*Work to complete*: Find out how many lines of the material contain the string "Open" and give only that figure.

*Available records*:
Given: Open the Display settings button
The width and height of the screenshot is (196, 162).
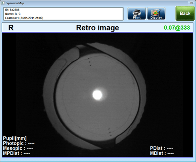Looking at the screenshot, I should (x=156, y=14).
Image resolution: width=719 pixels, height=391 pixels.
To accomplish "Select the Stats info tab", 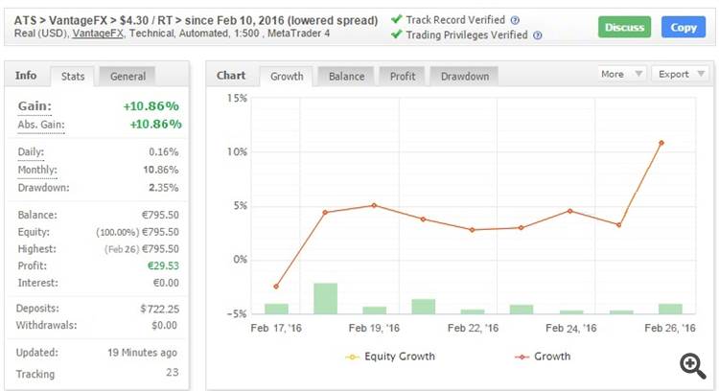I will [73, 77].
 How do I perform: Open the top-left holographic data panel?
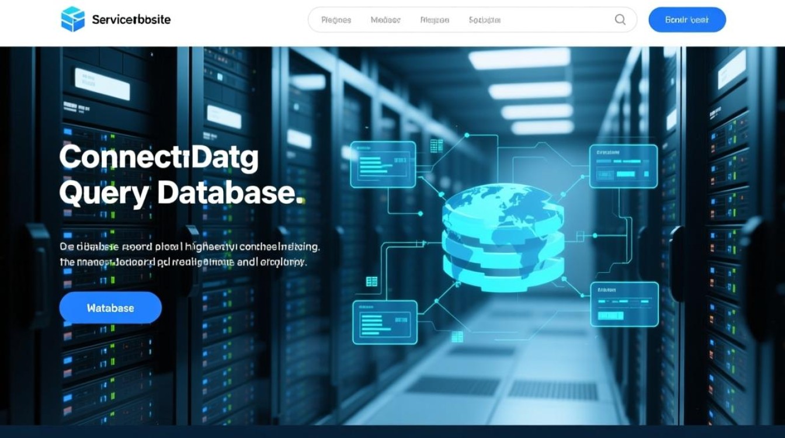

---

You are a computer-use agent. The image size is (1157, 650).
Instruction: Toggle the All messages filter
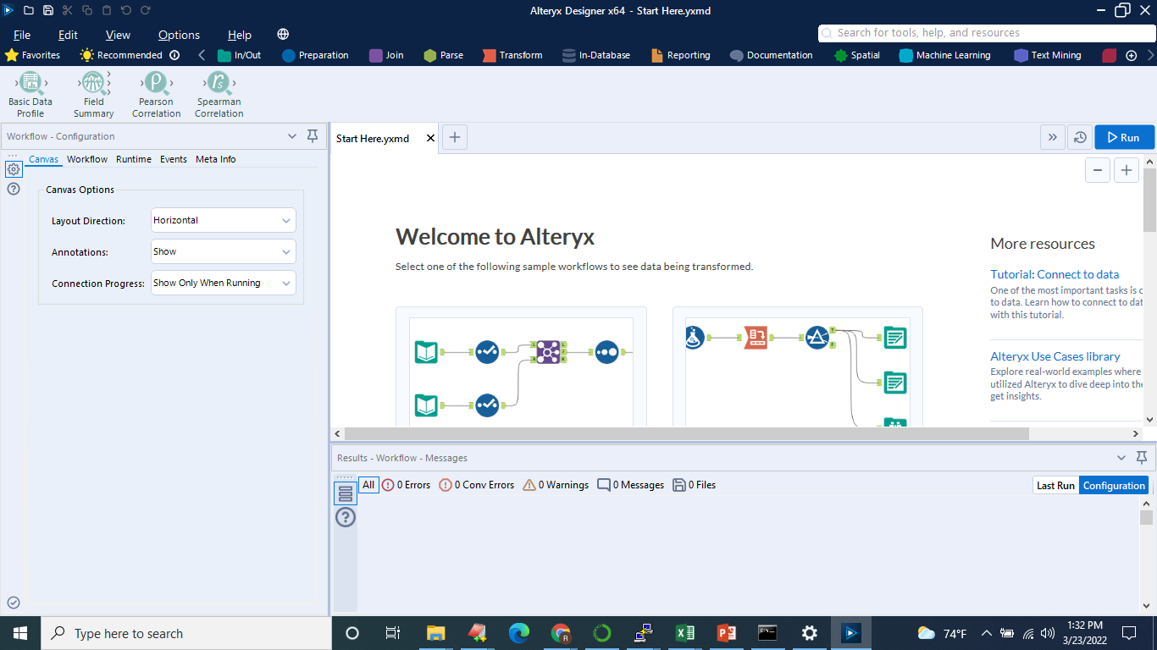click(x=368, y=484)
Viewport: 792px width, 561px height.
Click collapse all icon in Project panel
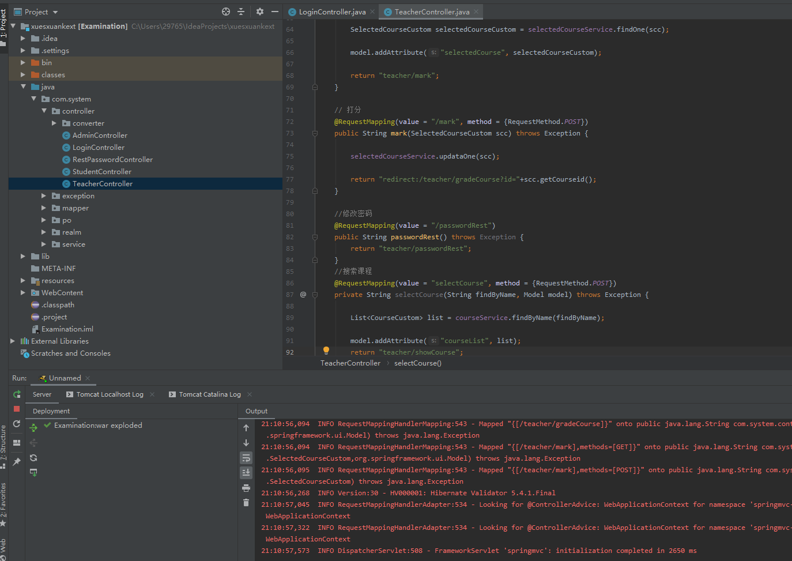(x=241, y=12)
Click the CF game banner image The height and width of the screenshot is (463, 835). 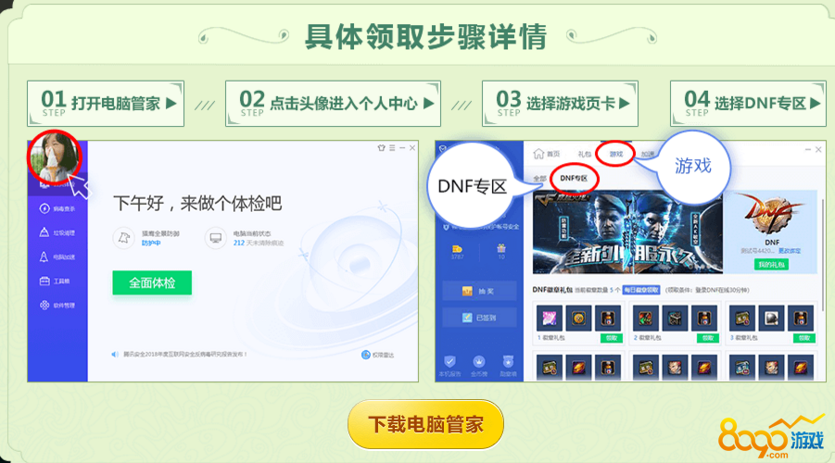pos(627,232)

---

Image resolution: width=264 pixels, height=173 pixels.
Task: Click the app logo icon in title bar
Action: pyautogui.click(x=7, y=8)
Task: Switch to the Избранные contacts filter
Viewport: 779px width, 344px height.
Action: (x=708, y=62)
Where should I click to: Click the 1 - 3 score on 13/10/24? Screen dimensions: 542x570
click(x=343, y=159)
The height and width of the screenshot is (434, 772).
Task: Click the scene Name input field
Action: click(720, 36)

*Solution to this exercise*: 2